This dynamic matters more than ever as private market due diligence intensifies. With fewer deals, longer holding periods, and higher selectivity, investors are spending more time scrutinizing assets before acquisition and monitoring them for longer after entry. Yet the informational foundation behind many ESG assessments has not caught up with these expectations.
When "No Data" Becomes "No Risk"
Private assets operate under persistent disclosure constraints. Unlike public companies, most private firms do not produce standardized, recurring ESG disclosures, nor do they benefit from consistent analyst coverage. These gaps are structural and unlikely to disappear in the near term.

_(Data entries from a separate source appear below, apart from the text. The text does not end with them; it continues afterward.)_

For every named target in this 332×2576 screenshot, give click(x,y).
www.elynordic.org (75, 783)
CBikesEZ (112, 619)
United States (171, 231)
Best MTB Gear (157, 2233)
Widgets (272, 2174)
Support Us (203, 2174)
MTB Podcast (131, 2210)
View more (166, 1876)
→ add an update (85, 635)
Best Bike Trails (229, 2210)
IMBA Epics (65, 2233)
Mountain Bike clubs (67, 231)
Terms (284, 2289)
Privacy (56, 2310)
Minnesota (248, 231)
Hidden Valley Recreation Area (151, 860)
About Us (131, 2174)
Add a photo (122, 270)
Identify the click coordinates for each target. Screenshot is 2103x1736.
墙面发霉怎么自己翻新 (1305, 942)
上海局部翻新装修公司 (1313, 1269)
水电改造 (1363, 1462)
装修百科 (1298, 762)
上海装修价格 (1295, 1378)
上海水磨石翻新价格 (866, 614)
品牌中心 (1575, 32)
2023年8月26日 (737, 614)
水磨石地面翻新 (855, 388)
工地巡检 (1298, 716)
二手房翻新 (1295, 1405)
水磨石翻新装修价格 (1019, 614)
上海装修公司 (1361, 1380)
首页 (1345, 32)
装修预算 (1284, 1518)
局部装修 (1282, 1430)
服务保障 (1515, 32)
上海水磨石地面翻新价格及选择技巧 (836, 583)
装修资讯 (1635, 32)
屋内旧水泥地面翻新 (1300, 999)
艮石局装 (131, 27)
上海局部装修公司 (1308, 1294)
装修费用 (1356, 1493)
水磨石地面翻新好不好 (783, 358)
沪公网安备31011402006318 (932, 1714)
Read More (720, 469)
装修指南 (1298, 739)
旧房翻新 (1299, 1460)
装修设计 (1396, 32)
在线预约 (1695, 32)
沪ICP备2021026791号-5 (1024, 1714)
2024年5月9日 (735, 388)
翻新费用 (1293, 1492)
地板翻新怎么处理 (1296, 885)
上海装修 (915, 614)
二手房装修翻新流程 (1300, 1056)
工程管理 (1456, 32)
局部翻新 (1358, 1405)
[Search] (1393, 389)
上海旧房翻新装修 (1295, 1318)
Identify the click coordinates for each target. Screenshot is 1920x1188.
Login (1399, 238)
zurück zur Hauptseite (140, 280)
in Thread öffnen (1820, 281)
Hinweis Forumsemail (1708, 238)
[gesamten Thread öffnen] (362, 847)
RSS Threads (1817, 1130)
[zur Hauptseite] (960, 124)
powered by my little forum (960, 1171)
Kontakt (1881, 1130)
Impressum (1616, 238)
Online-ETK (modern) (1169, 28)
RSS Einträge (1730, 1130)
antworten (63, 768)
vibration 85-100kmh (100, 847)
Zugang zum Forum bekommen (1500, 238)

In this context, silence is ambiguous. A clean ESG screen may indicate the absence of material issues, but it may just as easily signal that no relevant information was captured. Language limitations, fragmented sources, and uneven coverage across geographies and asset types all contribute to this uncertainty.
This dynamic is particularly visible in secondary transactions. Deal teams often need to assess large portfolios under tight time pressure, with limited access to management and incomplete identifiers. In such cases, relying on the absence of signals can create false confidence rather than reduce risk.
How Weak Coverage and Duplicated Signals Create Blind Spots
Even when information exists, it is not always immediately actionable. Adverse media has become a valuable substitute where structured ESG data is limited, offering outside-in visibility into private assets. However, it is not without challenges. Without robust aggregation and cross-language consolidation, the same issue can appear repeatedly across multiple articles, jurisdictions, and languages, creating duplication rather than clarity. At the same time, gaps in coverage or weak filtering can allow other material risks to go undetected.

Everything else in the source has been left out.